- EXTRACT -
Hello there -
I''ve recently been working with a customer in my capacity as a support
engineer at Engine Yard who''s having some trouble with Unicorn.
Basically, they''re finding their application being force-killed once it
reaches the default timeout. Rather than simply increasing the timeout,
we''re trying to find out _why_ their application is being killed.
Unfortunately we can''t quite do that because the application is being
force-killed without warning, making it so that the customer''s logging
can''t actually be written to the disk. (This is an intermittent issue
as opposed to something that happens 100% of the time.)
In discussing the matter internally and with our customer, I came up with a
simple monkey patch to Unicorn that _sort of_ works, but I''m having
some trouble with it once the number of Unicorn workers goes beyond one. I
originally limited it to just one worker because I wanted to limit the
possibility that multiple workers could cause problems in figuring things out --
turns out I was right.

- RECORDS SUPPLIED -
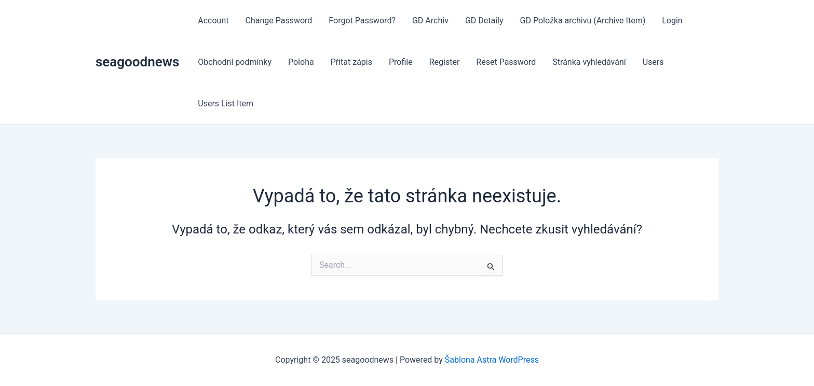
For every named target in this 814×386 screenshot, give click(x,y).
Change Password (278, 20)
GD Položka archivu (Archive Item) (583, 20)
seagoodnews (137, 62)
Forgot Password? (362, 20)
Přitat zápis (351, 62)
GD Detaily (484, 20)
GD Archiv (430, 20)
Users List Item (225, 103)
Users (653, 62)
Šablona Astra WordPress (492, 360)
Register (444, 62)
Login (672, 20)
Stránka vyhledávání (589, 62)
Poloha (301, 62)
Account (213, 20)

---

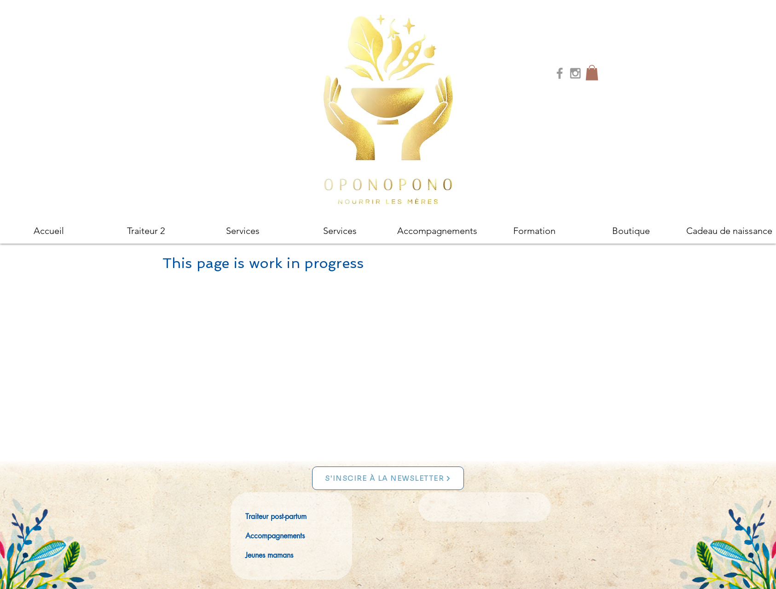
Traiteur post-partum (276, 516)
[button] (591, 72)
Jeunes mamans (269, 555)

- TO-DO LIST -
1 > In the listing, take the part that opens with the line containing "Users (653, 62)" and closes with the line containing "Poloha (301, 62)", and switch "Register" to "Sign Up". Give only those lines, with everything else left unchanged.
2 > Continue the message about the Unicorn timeout problem from its last sentence.
The message about Unicorn and the listing come from separate sources.

- PER-TASK ANSWERS -
1 >
Users (653, 62)
Šablona Astra WordPress (492, 360)
Sign Up (444, 62)
Login (672, 20)
Stránka vyhledávání (589, 62)
Poloha (301, 62)

2 >
I''m going to show the patch in two ways: 1) inline, at the bottom of
this post, and 2) by link to GitHub:
https://github.com/jaustinhughey/unicorn/blob/abort_prior_to_kill_workers/lib/unicorn/http_server.rb#L438
The general idea is that I''d like to have some way to "warn"
the application when it''s about to be killed. I''ve patched
murder_lazy_workers to send an abort signal via kill_worker, sleep for 5
seconds, then look and see if the process still exists by using Process.getpgid.
If so, it sends the original kill command, and if not, a rescue block kicks in
to prevent the raised error from Process.getpgid from making things explode.
I''ve created a simulation app, built on Rails 3.0, that uses a generic
"posts" controller to simulate a long-running request. Instead of
just throwing a straight-up sleep 65 in there, I have it running through
sleeping 1 second on a decrementing counter, and doing that 65 times. The
reason is because, assuming I''ve read the code correctly, even with my
"skip sleeping workers" commented line below, it''ll skip over
the process, thus rendering my simulation of a long-running process invalid.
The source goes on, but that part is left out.